NOT FOR PUBLICATION WITHOUT THE APPROVAL OF THE APPELLATE DIVISION This opinion shall not "constitute precedent or be binding upon any court." Although it is posted on the internet, this opinion is binding only on the parties in the case and its use in other cases is limited. R. 1:36-3.

SUPERIOR COURT OF NEW JERSEY APPELLATE DIVISION DOCKET NO. A-5565-16T2

JOHN W. SALVATORE,

Plaintiff-Appellant,

v.

STACEY SALVATORE, (n/k/a STACEY ADUBATO),

Defendant-Respondent. __________________________________

Submitted June 5, 2018 – Decided June 28, 2018

Before Judges Fisher and Moynihan.

On appeal from Superior Court of New Jersey, Chancery Division, Family Part, Morris County, Docket No. FM-14-0990-11.

Gomperts Penza McDermott & Von Ellen, LLC, attorneys for appellant (Marisa Lepore Hovanec, on the brief).

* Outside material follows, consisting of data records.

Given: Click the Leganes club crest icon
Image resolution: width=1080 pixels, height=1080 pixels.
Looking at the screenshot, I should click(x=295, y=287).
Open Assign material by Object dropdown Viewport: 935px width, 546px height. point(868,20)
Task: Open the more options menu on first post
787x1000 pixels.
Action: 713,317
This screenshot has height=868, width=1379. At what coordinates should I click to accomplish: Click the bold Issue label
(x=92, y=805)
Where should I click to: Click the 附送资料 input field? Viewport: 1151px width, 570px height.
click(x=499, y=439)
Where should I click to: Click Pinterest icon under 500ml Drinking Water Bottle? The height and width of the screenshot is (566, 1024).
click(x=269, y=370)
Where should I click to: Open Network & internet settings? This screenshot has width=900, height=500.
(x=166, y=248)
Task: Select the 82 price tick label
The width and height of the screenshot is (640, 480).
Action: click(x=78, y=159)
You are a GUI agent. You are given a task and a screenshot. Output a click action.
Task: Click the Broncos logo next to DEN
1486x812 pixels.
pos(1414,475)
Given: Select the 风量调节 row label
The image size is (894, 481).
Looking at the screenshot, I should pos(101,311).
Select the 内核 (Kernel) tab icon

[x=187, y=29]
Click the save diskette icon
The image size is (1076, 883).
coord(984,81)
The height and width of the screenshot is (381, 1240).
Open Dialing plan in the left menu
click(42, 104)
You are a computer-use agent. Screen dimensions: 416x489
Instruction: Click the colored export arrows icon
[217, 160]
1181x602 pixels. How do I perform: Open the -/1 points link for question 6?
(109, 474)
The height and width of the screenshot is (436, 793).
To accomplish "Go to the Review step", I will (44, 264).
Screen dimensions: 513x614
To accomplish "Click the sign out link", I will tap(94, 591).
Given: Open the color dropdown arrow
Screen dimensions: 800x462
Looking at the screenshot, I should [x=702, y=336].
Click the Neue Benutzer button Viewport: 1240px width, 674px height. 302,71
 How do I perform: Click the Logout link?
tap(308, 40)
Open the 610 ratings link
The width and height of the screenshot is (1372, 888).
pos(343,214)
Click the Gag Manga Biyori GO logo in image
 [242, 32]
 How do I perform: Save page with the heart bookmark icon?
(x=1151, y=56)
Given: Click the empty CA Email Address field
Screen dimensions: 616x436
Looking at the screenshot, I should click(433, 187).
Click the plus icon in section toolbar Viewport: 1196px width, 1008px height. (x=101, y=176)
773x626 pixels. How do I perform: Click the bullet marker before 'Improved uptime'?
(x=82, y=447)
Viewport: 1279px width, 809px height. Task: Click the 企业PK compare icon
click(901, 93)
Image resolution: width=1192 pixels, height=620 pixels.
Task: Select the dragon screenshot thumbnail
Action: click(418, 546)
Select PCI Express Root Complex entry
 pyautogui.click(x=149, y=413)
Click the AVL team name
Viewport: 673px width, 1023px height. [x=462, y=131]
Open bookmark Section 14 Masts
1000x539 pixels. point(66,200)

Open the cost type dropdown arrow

Dalena & Bosch, LLC, attorneys for respondent (Jessica A. Bosch, on the brief).

PER CURIAM

Plaintiff appeals the trial judge's order denying: his

request to terminate his alimony and life insurance obligations; his alternate request for discovery followed by a plenary hearing

to determine if defendant's cohabitation warranted termination of

his alimony obligation; and his request for oral argument. We

determine plaintiff established a prima facie case and reverse and

remand this matter for a plenary hearing following court-scheduled

discovery.

The parties' final judgment of divorce incorporated a

February 2011 marital settlement agreement (MSA) that provided in

pertinent part: plaintiff's $3333.33 monthly alimony obligation

would terminate upon defendant's remarriage, plaintiff's sixty-

sixth birthday, or either party's death; but defendant's

"cohabitation with an unrelated adult in a relationship tantamount

to marriage [would] be a re-evaluation event"; and plaintiff's

required life insurance, valued at $450,000, would be

"proportionately reduced commensurate with his alimony

obligation." Later that year – after defendant advised plaintiff

of her planned cohabitation with her boyfriend, A.M.1 – the parties

signed an addendum to the MSA. They agreed to the cohabitation;

recognized they were "without sufficient knowledge to determine

whether the cohabitation [would] be temporary or permanent";

reduced monthly alimony payments by $850 "during the period of

1 Obviously, we are using his initials.

2 A-5565-16T2 cohabitation"; and provided that, "[b]ecause the [p]arties cannot

determine the permanency of the cohabitation," alimony would be

reinstated "at the full amount in the [MSA] . . . for the remainder

of the term" if defendant's cohabitation with A.M. terminated.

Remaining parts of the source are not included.